> Work request:
For this exercise, return all the data exactly as it stands.

> Data for this task:
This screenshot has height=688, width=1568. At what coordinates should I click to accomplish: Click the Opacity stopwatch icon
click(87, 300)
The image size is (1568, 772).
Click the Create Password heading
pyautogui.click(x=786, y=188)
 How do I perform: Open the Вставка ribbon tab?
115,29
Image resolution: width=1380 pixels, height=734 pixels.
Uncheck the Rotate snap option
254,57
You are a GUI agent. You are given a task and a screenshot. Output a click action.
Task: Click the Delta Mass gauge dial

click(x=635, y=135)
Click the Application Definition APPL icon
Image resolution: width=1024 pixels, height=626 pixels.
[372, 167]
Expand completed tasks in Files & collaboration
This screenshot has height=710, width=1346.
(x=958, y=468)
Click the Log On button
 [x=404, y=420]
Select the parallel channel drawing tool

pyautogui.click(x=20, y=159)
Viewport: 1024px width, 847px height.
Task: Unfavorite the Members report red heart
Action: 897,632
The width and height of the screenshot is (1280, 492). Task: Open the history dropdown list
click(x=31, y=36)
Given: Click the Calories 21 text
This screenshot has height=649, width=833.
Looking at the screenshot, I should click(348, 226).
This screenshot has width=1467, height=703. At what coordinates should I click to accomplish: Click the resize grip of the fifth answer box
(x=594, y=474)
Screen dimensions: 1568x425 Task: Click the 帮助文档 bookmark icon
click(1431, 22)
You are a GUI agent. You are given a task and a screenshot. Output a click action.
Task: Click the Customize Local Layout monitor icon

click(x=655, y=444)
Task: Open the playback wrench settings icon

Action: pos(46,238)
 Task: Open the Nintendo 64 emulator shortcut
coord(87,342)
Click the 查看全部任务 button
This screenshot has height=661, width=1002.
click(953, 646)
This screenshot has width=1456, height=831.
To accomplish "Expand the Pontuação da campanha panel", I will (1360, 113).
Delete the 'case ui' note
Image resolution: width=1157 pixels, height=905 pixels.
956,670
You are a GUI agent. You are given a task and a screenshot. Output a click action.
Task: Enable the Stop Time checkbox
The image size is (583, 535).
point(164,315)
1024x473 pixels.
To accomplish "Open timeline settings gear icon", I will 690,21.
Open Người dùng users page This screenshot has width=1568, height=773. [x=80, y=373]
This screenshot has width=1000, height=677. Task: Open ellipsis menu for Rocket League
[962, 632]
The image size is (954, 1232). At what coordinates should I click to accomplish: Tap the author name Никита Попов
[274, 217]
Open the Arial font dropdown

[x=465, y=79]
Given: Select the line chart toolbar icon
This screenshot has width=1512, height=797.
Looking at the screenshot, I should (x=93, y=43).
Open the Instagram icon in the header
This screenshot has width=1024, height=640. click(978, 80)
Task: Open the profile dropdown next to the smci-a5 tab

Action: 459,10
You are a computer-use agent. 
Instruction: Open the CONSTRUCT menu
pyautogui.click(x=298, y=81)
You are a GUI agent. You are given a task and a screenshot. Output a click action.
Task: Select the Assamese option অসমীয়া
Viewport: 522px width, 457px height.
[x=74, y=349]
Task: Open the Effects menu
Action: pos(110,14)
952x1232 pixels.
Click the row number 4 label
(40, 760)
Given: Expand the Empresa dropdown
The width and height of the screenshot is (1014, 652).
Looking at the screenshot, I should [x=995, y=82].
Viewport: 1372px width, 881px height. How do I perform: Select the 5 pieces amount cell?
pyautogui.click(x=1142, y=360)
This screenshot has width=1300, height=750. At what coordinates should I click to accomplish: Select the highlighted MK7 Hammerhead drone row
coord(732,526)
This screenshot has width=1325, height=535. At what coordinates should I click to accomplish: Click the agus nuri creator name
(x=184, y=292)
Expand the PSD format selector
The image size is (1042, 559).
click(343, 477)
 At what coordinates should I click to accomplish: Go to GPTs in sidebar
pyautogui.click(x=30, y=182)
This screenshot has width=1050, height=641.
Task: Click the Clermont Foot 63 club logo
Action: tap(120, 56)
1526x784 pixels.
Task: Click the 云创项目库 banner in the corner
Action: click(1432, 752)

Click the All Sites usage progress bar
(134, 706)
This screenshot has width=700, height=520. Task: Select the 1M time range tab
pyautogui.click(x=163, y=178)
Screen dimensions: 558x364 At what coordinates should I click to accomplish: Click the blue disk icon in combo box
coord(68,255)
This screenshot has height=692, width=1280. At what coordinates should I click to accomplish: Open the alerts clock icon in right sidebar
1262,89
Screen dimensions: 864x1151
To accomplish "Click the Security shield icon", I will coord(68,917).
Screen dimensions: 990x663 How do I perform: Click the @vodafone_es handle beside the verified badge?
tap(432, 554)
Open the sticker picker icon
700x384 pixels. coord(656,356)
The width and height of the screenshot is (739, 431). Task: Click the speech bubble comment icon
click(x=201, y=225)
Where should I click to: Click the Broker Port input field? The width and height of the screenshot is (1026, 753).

> Answer to this problem:
This screenshot has height=688, width=1568. At what coordinates should I click to accomplish: Click the Opacity stopwatch icon
click(87, 300)
The image size is (1568, 772).
Click the Create Password heading
pyautogui.click(x=786, y=188)
 How do I perform: Open the Вставка ribbon tab?
115,29
Image resolution: width=1380 pixels, height=734 pixels.
Uncheck the Rotate snap option
254,57
You are a GUI agent. You are given a task and a screenshot. Output a click action.
Task: Click the Delta Mass gauge dial

click(x=635, y=135)
Click the Application Definition APPL icon
Image resolution: width=1024 pixels, height=626 pixels.
[372, 167]
Expand completed tasks in Files & collaboration
This screenshot has height=710, width=1346.
(x=958, y=468)
Click the Log On button
 [x=404, y=420]
Select the parallel channel drawing tool

pyautogui.click(x=20, y=159)
Viewport: 1024px width, 847px height.
Task: Unfavorite the Members report red heart
Action: 897,632
The width and height of the screenshot is (1280, 492). Task: Open the history dropdown list
click(x=31, y=36)
Given: Click the Calories 21 text
This screenshot has height=649, width=833.
Looking at the screenshot, I should click(348, 226).
This screenshot has width=1467, height=703. At what coordinates should I click to accomplish: Click the resize grip of the fifth answer box
(x=594, y=474)
Screen dimensions: 1568x425 Task: Click the 帮助文档 bookmark icon
click(1431, 22)
You are a GUI agent. You are given a task and a screenshot. Output a click action.
Task: Click the Customize Local Layout monitor icon

click(x=655, y=444)
Task: Open the playback wrench settings icon

Action: pos(46,238)
 Task: Open the Nintendo 64 emulator shortcut
coord(87,342)
Click the 查看全部任务 button
This screenshot has height=661, width=1002.
click(953, 646)
This screenshot has width=1456, height=831.
To accomplish "Expand the Pontuação da campanha panel", I will (1360, 113).
Delete the 'case ui' note
Image resolution: width=1157 pixels, height=905 pixels.
956,670
You are a GUI agent. You are given a task and a screenshot. Output a click action.
Task: Enable the Stop Time checkbox
The image size is (583, 535).
point(164,315)
1024x473 pixels.
To accomplish "Open timeline settings gear icon", I will 690,21.
Open Người dùng users page This screenshot has width=1568, height=773. [x=80, y=373]
This screenshot has width=1000, height=677. Task: Open ellipsis menu for Rocket League
[962, 632]
The image size is (954, 1232). At what coordinates should I click to accomplish: Tap the author name Никита Попов
[274, 217]
Open the Arial font dropdown

[x=465, y=79]
Given: Select the line chart toolbar icon
This screenshot has width=1512, height=797.
Looking at the screenshot, I should (x=93, y=43).
Open the Instagram icon in the header
This screenshot has width=1024, height=640. click(978, 80)
Task: Open the profile dropdown next to the smci-a5 tab

Action: 459,10
You are a computer-use agent. 
Instruction: Open the CONSTRUCT menu
pyautogui.click(x=298, y=81)
You are a GUI agent. You are given a task and a screenshot. Output a click action.
Task: Select the Assamese option অসমীয়া
Viewport: 522px width, 457px height.
[x=74, y=349]
Task: Open the Effects menu
Action: pos(110,14)
952x1232 pixels.
Click the row number 4 label
(40, 760)
Given: Expand the Empresa dropdown
The width and height of the screenshot is (1014, 652).
Looking at the screenshot, I should [x=995, y=82].
Viewport: 1372px width, 881px height. How do I perform: Select the 5 pieces amount cell?
pyautogui.click(x=1142, y=360)
This screenshot has width=1300, height=750. At what coordinates should I click to accomplish: Select the highlighted MK7 Hammerhead drone row
coord(732,526)
This screenshot has width=1325, height=535. At what coordinates should I click to accomplish: Click the agus nuri creator name
(x=184, y=292)
Expand the PSD format selector
The image size is (1042, 559).
click(343, 477)
 At what coordinates should I click to accomplish: Go to GPTs in sidebar
pyautogui.click(x=30, y=182)
This screenshot has width=1050, height=641.
Task: Click the Clermont Foot 63 club logo
Action: tap(120, 56)
1526x784 pixels.
Task: Click the 云创项目库 banner in the corner
Action: click(1432, 752)

Click the All Sites usage progress bar
(134, 706)
This screenshot has width=700, height=520. Task: Select the 1M time range tab
pyautogui.click(x=163, y=178)
Screen dimensions: 558x364 At what coordinates should I click to accomplish: Click the blue disk icon in combo box
coord(68,255)
This screenshot has height=692, width=1280. At what coordinates should I click to accomplish: Open the alerts clock icon in right sidebar
1262,89
Screen dimensions: 864x1151
To accomplish "Click the Security shield icon", I will coord(68,917).
Screen dimensions: 990x663 How do I perform: Click the @vodafone_es handle beside the verified badge?
tap(432, 554)
Open the sticker picker icon
700x384 pixels. coord(656,356)
The width and height of the screenshot is (739, 431). Task: Click the speech bubble comment icon
click(x=201, y=225)
Where should I click to: Click the Broker Port input field? The width and height of the screenshot is (1026, 753).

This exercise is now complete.